Wednesday, January 28, 2015

Defending My Turf

As I’m wiping down the table from dinner, I casually listen in on the lively game of superheroes being played out in the next room. Phil had promised the older two he’d play with them before bed and now it’s a mighty showdown: My Little Pony versus toy soldiers versus the Riddler. It’s a fantastical scene that could only be concocted in the minds of seven and five year olds. I hear Dylan excitedly play out one of the scenes: “And then Daddy….the Penguin is going to use his rays to stop the soldiers and then he’ll take over the Bat cave!”

I wait and listen for Phil’s response. It sounds like this: “umm hmmm…”

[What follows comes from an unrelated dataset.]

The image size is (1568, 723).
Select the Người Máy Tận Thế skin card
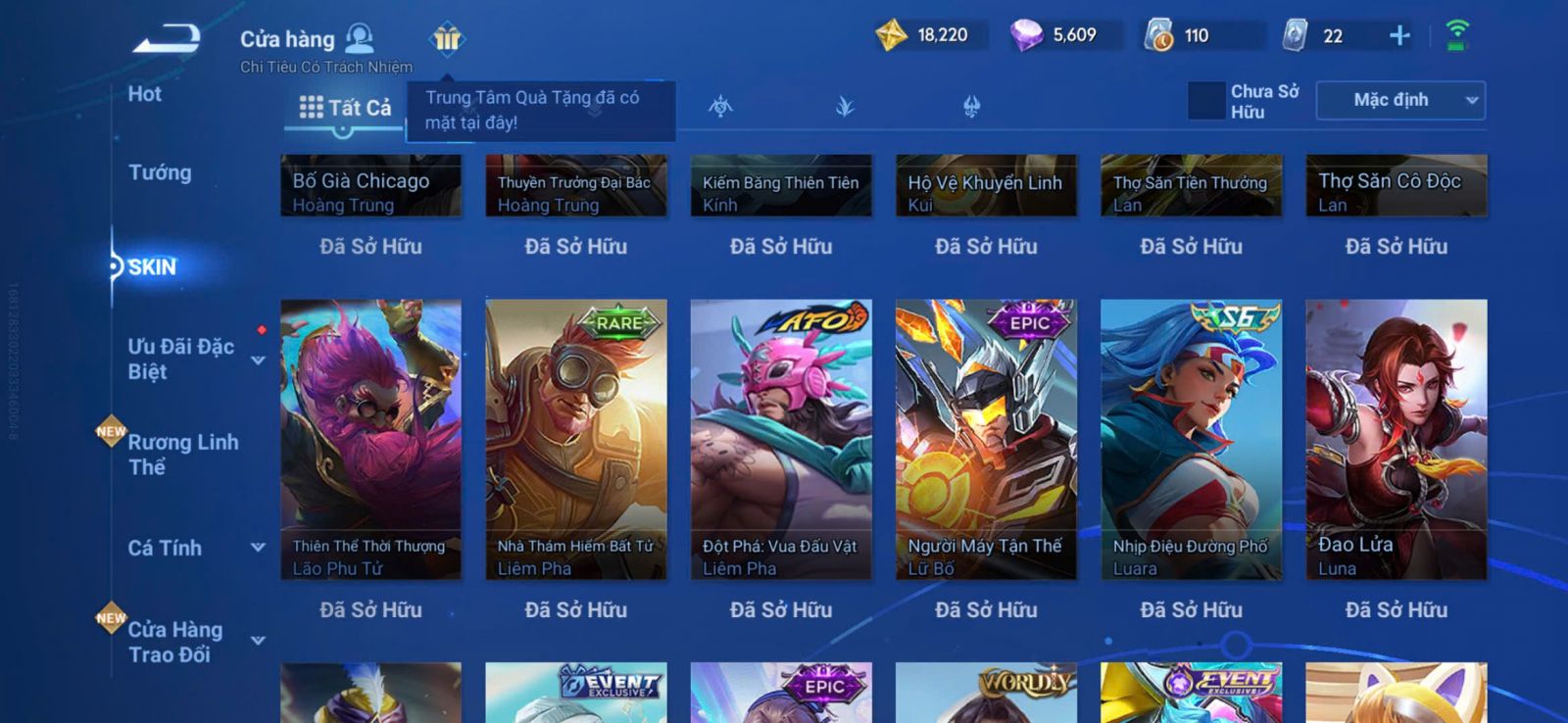(x=986, y=440)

Every part of my body tenses up. Without moving, without looking, I know exactly what is happening right now. His phone went off – more work emails. He responded to the notification. He is looking down and checking email. I do not in any way blame him for this. He is caught in a constant tug between his personal and professional life. And that phone is the rope that keeps him mentally and physically tethered to his job all day and night. He wants to separate but then another email comes in and well, he’ll just read this one more. But I hate that this scene is playing out in front of the kids and completely interrupting critical Bat cave time.

Phil’s time with the kids is limited really to bedtime hours – that brief window between 6:30 and 8pm. When he’s home during those hours, it is imperative to me that he have his phone put away. This is important not just for the kids, but for Phil because he too needs this break to refocus, refresh. But I realize, how does he know what this means to me when I’ve never told him – when we’ve never had the talk.

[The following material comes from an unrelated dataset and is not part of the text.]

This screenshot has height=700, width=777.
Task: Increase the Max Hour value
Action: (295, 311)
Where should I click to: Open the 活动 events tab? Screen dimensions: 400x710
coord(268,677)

When we first came together as a couple ten years ago, we talked about all sorts of things that couples talk about to help them sort out whether or not they are in it for the long haul and assess compatibility. We discussed children, if we wanted them and how many of them we wanted, where we wanted to live, our views on social justice, faith, and money. But we never discussed technology because it was a non-issue back then. Phil had a blackberry and a flip phone. I had a flip phone. Data plans were nonexistent and the habits that are so pervasive in our daily life literally didn’t exist.

Flash forward to ten years later. We’ve got a house and three kids and a marriage that requires constant TLC because anything worth anything always does. And it occurs to me that technology advanced so quickly over the course of our relationship that we never stopped to talk about the spaces in which we were and were not comfortable letting it in or conversely expressly wanted it out.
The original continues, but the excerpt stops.